WHAT IS NEEDED: Figure out how many lines in these records contain "pixels". Only the number belongs in the reply.

____ DATA

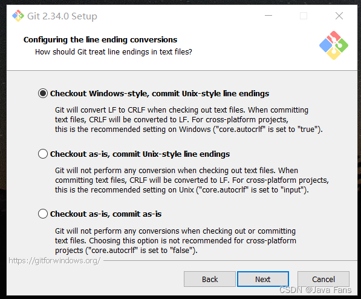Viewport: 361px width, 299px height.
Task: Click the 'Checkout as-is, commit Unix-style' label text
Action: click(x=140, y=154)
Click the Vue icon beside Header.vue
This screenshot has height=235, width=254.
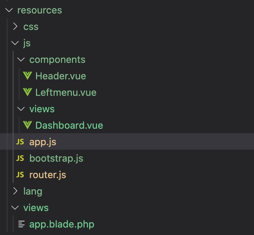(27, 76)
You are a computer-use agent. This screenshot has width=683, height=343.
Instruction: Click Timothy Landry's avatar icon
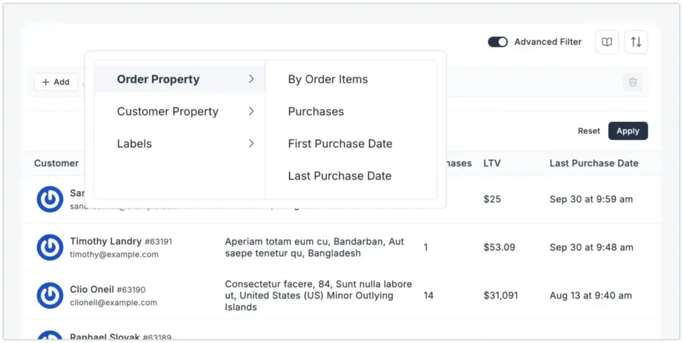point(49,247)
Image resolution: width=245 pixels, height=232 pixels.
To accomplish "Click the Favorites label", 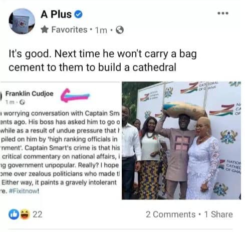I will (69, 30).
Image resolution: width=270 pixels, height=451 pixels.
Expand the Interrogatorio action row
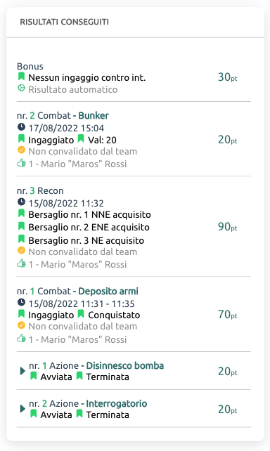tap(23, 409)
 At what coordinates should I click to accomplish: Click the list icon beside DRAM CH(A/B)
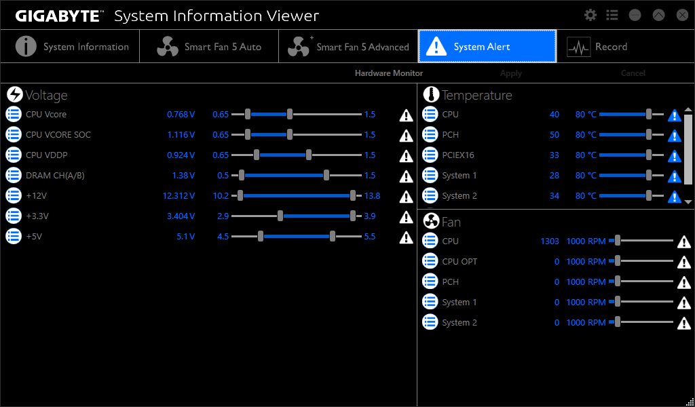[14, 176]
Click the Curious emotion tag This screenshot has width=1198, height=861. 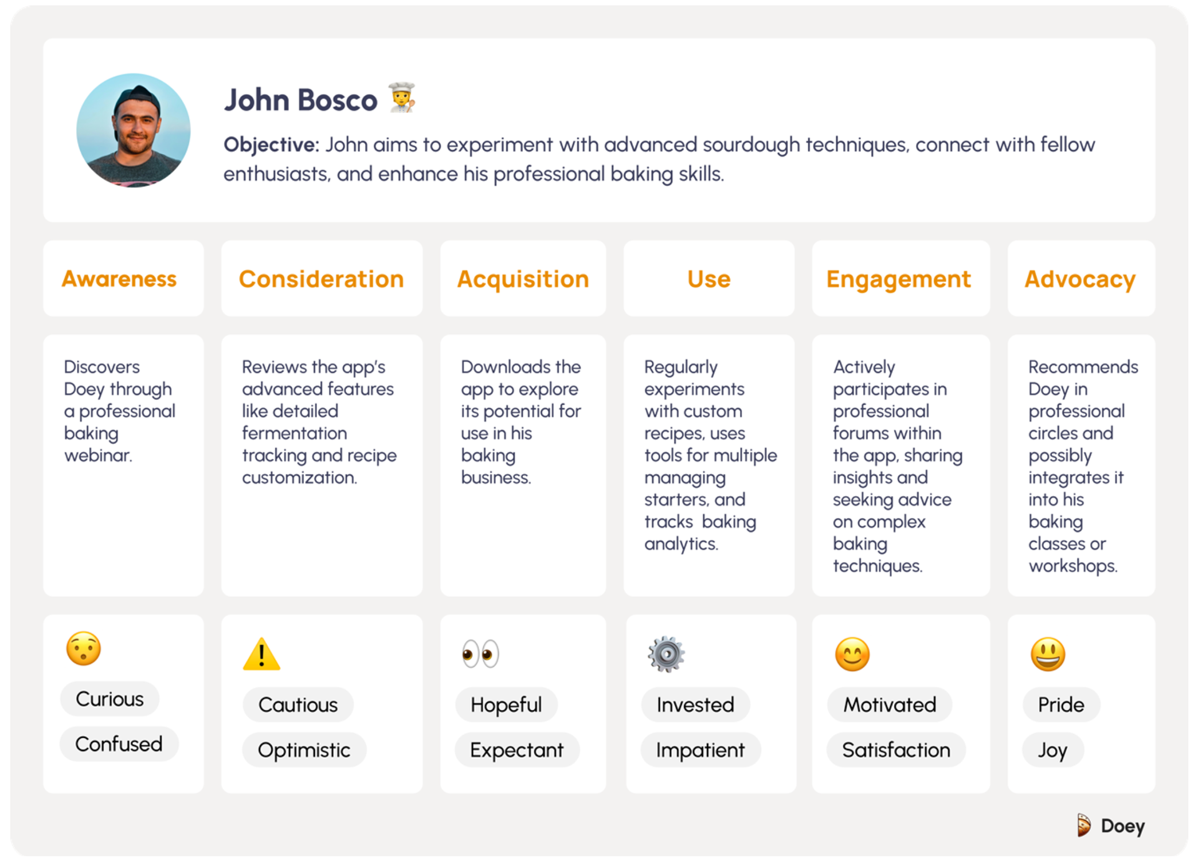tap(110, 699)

________

EXERCISE OUTPUT: 2